Start of MATERIAL SUPPLIED

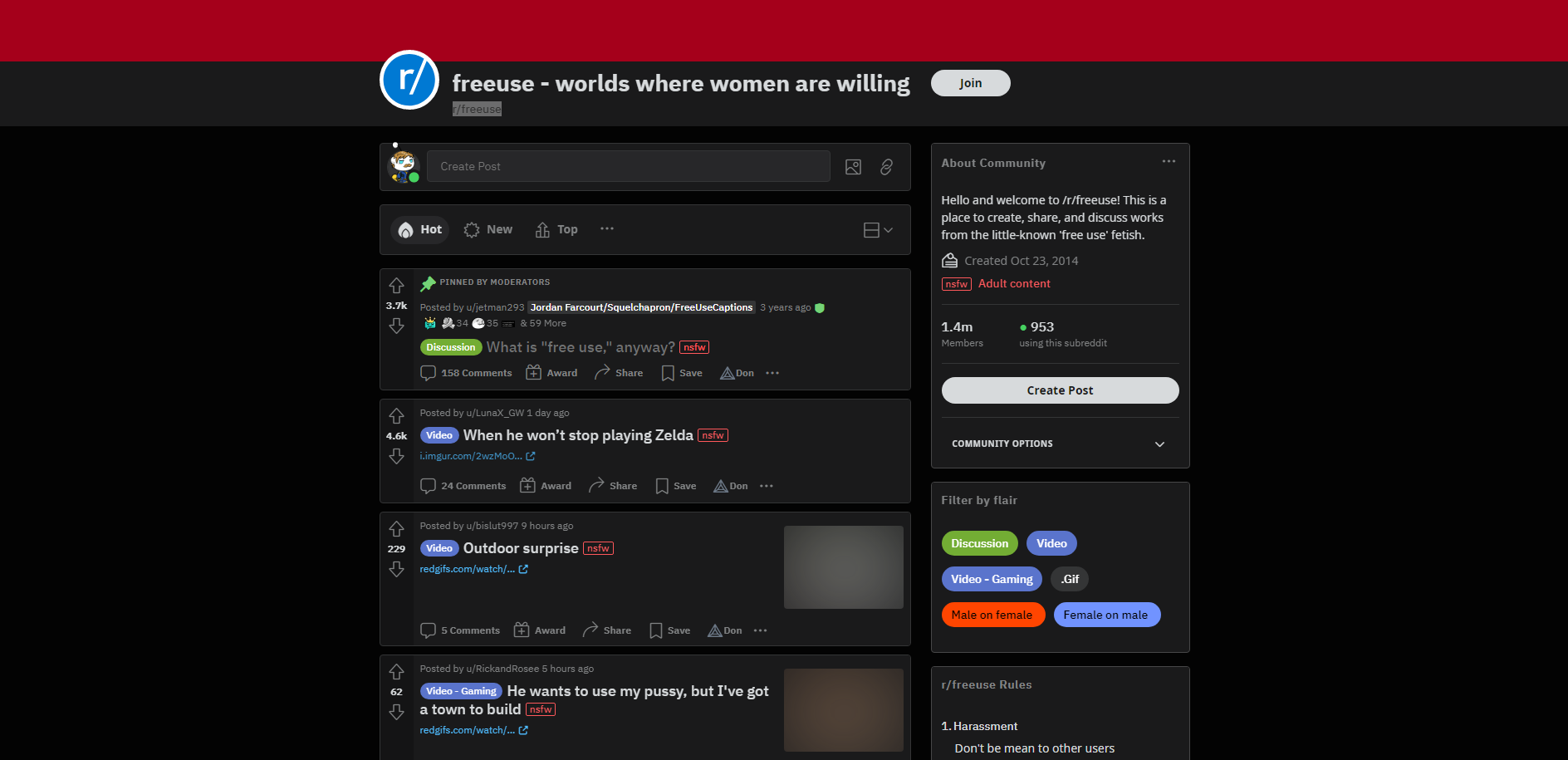Filter by the green Discussion flair
The height and width of the screenshot is (760, 1568).
(x=979, y=543)
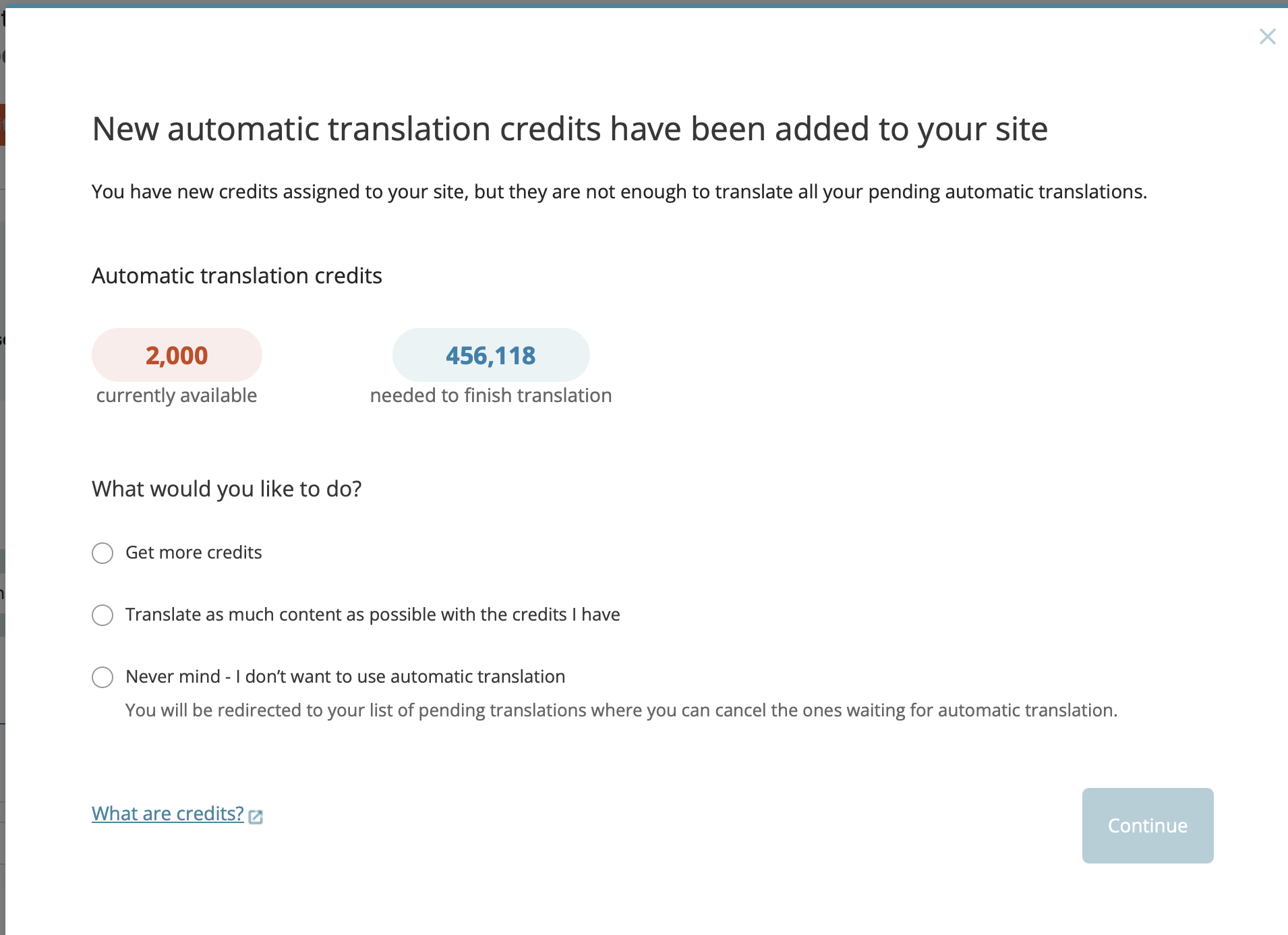Click the red 2,000 credits badge
This screenshot has height=935, width=1288.
point(177,355)
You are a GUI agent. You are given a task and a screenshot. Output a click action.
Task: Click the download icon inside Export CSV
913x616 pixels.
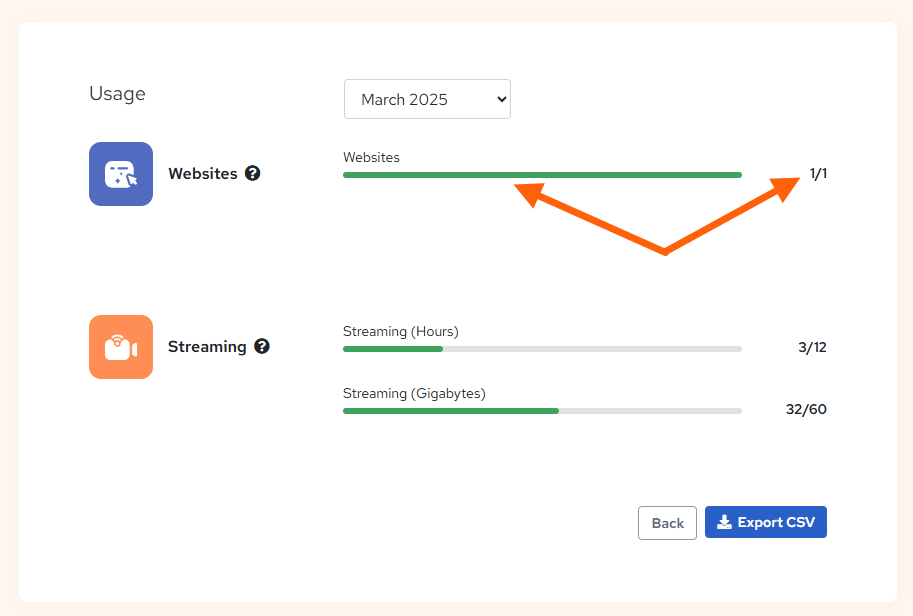[x=723, y=521]
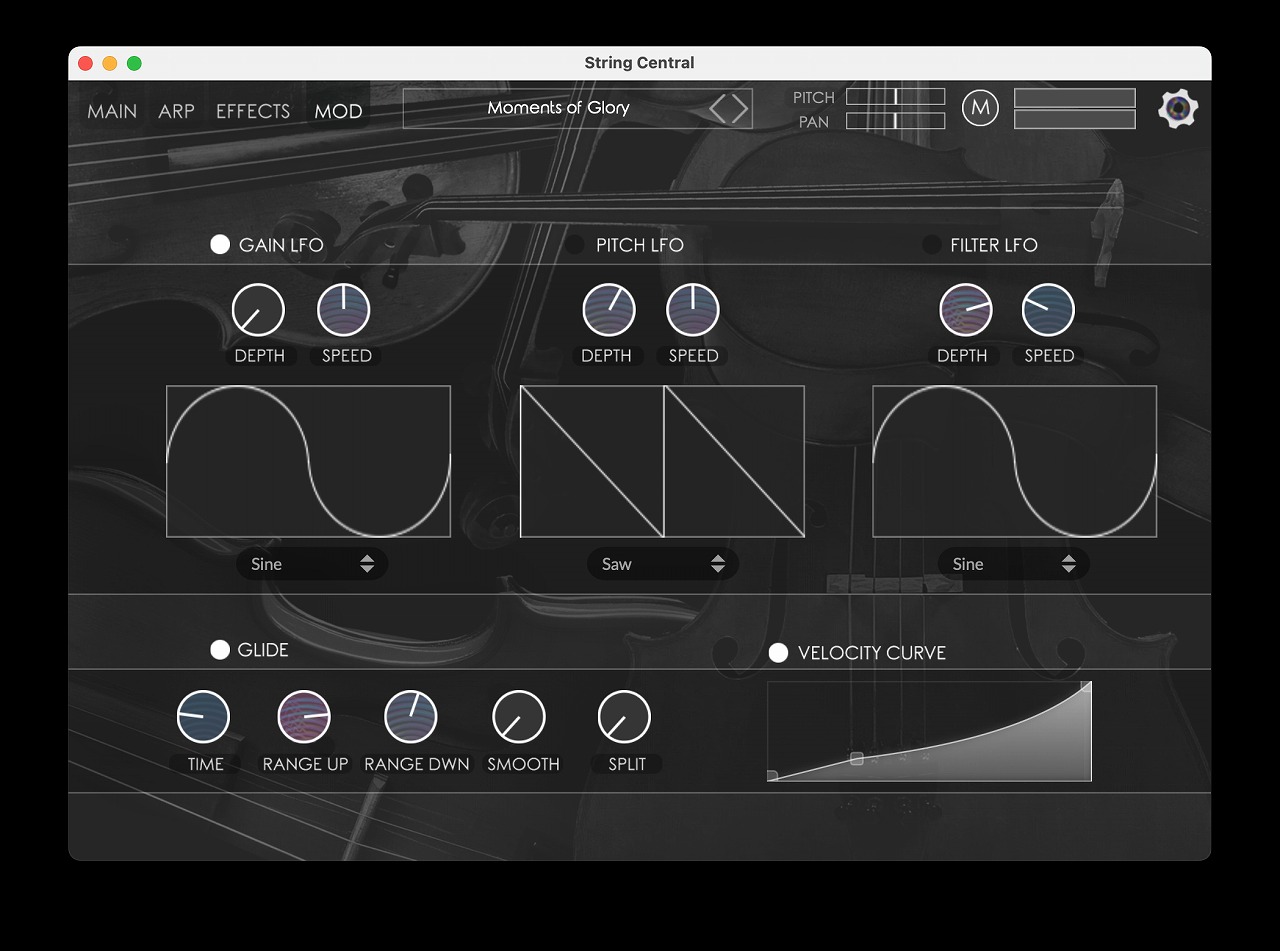Open Pitch LFO Saw waveform dropdown
Screen dimensions: 1280x951
click(662, 564)
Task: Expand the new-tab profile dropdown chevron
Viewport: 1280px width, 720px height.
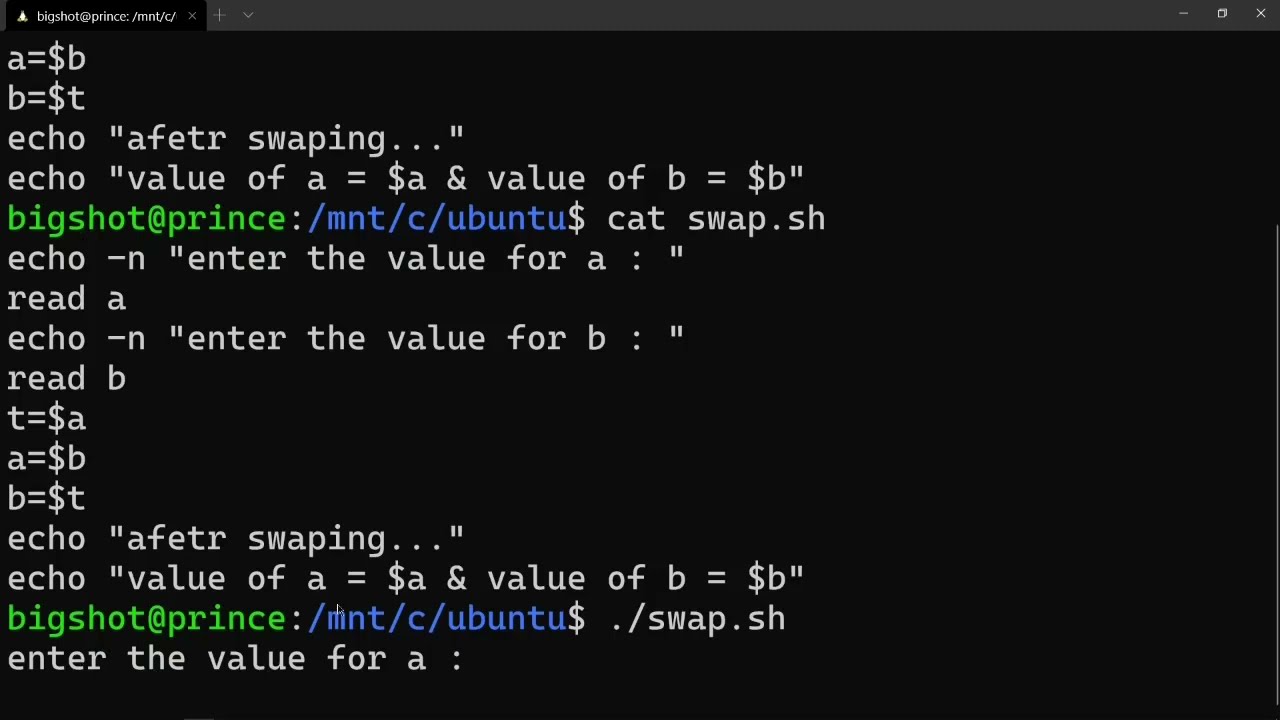Action: 248,15
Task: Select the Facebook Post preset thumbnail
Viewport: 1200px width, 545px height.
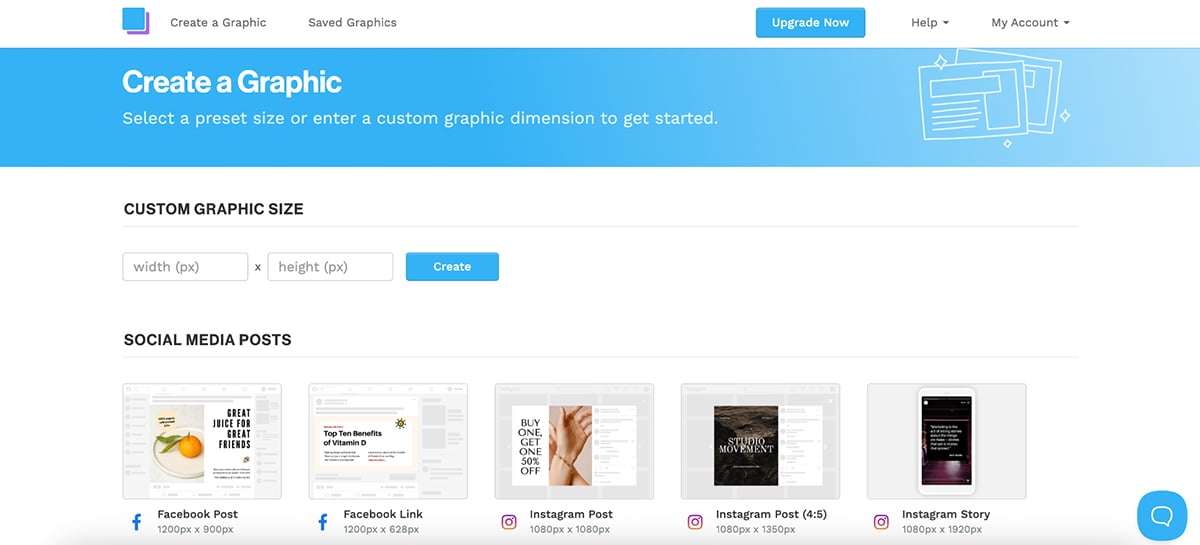Action: click(x=202, y=441)
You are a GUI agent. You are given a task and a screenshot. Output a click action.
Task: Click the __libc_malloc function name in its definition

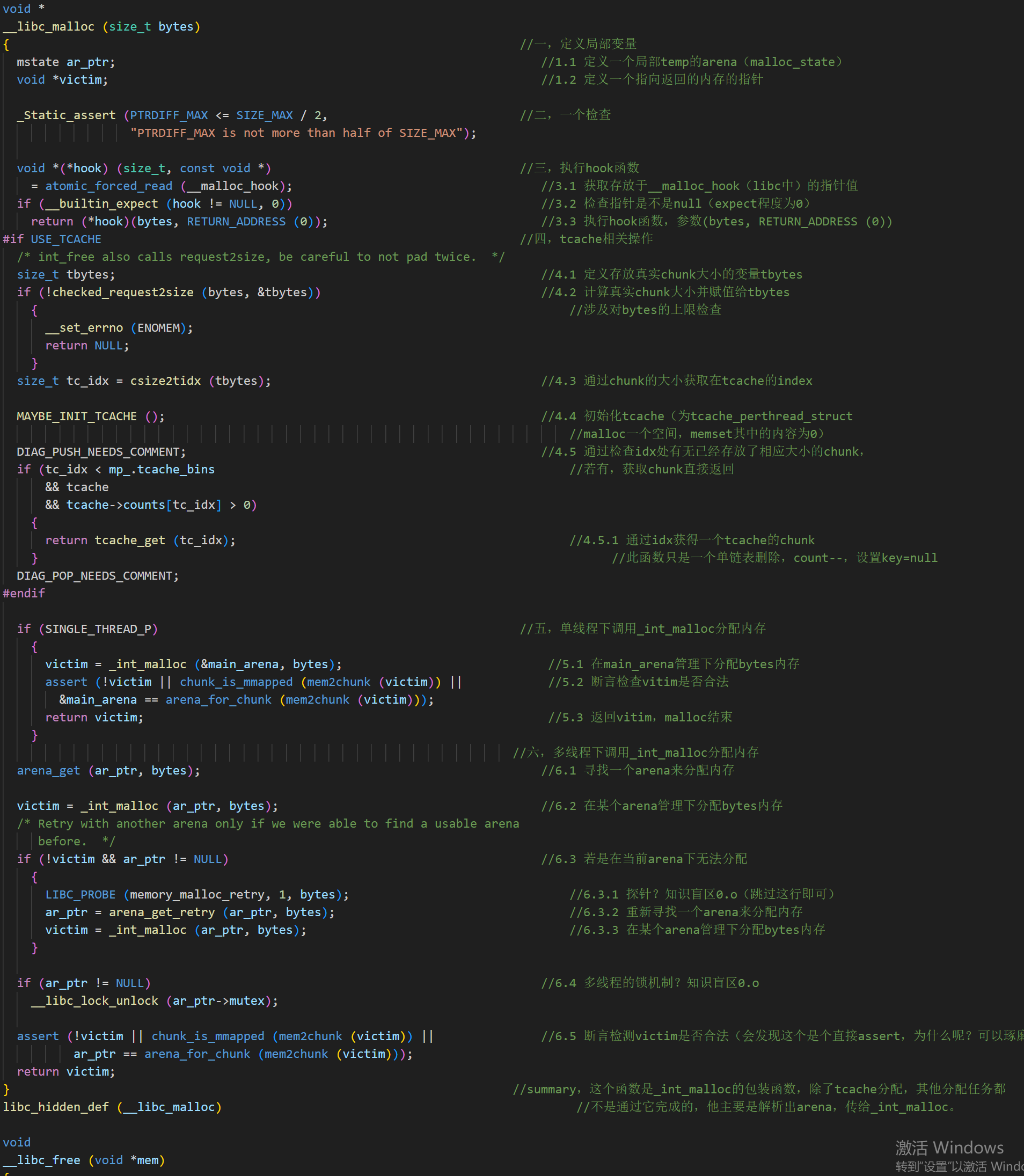pyautogui.click(x=49, y=27)
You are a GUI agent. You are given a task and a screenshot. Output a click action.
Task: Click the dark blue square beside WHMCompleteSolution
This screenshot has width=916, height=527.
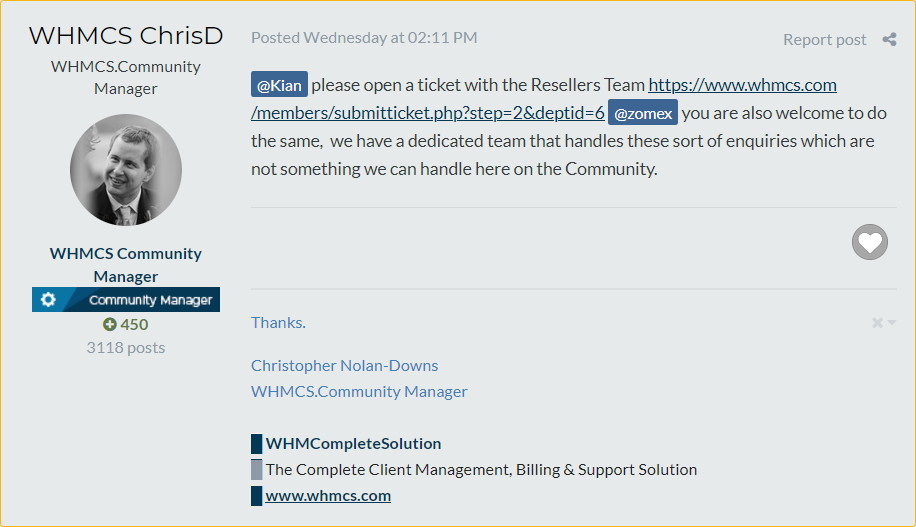click(x=256, y=443)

End of MATERIAL SUPPLIED

▶ _GIVEN REQUEST_
Find every line in the records that contains the word "Viewport" and copy those lines. Case counts.

▶ _ANSWER FOR THE TASK_
Viewport: 1280px width, 720px height.
Viewport: 1200px width, 545px height.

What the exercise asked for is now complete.